Profiling gene expression in the brain for insight into neurological disease

Abstract

Autism Spectrum Disorder (ASD) has a strong, yet heterogeneous, genetic component. Among the various methods that are being developed to help reveal the underlying molecular aetiology of the disease, one approach that is gaining popularity is the combination of gene expression and clinical genetic data, often using the SFARI Gene database, which comprises lists of curated genes considered to have causative roles in ASD when mutated in patients. We built a gene co-expression network to study the relationship between ASD-specific transcriptomic data and SFARI genes and analysed it at different levels of granularity, first as individual genes, then as clusters of genes, and finally as the complete co-expression network.

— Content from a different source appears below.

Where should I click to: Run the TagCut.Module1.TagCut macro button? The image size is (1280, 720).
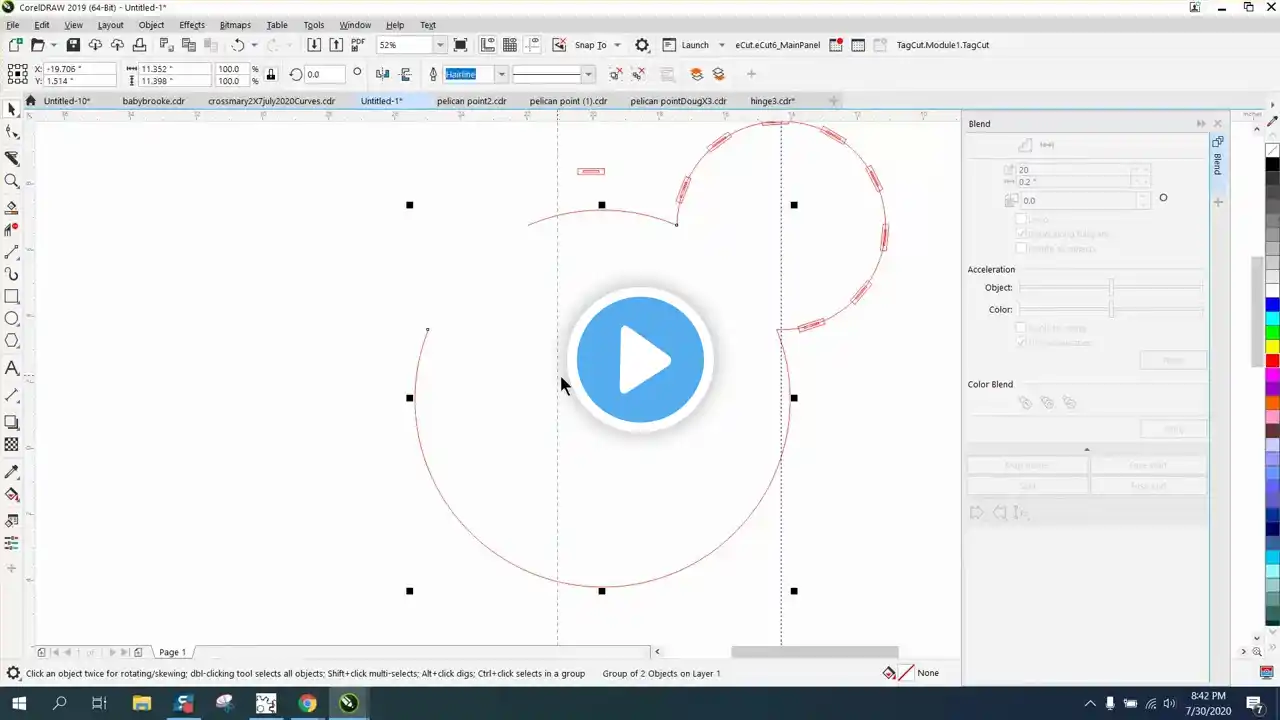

No significant evidence was found of association between SFARI genes and differential gene expression patterns when comparing ASD samples to a control group, nor statistical enrichment of SFARI genes in gene co-expression network clusters that have a strong correlation with ASD diagnosis. However, classification models that incorporate topological information from the whole ASD-specific gene co-expression network can predict novel SFARI candidate genes that share features of existing SFARI genes and have support for roles in ASD in the literature. We demonstrate that only co-expression network analyses that integrate information from the whole network are able to reveal signatures linked to ASD diagnosis. These analyses successfully identify novel candidate genes associated with ASD where individual gene or cluster analyses fail.

We also find a statistically significant association between the level of expression of SFARI genes and their SFARI Gene Score which confounds downstream analysis of ASD gene expression data. We present a novel approach to correct for this that is generalisable to other situations where analysis is affected by continuous sources of bias.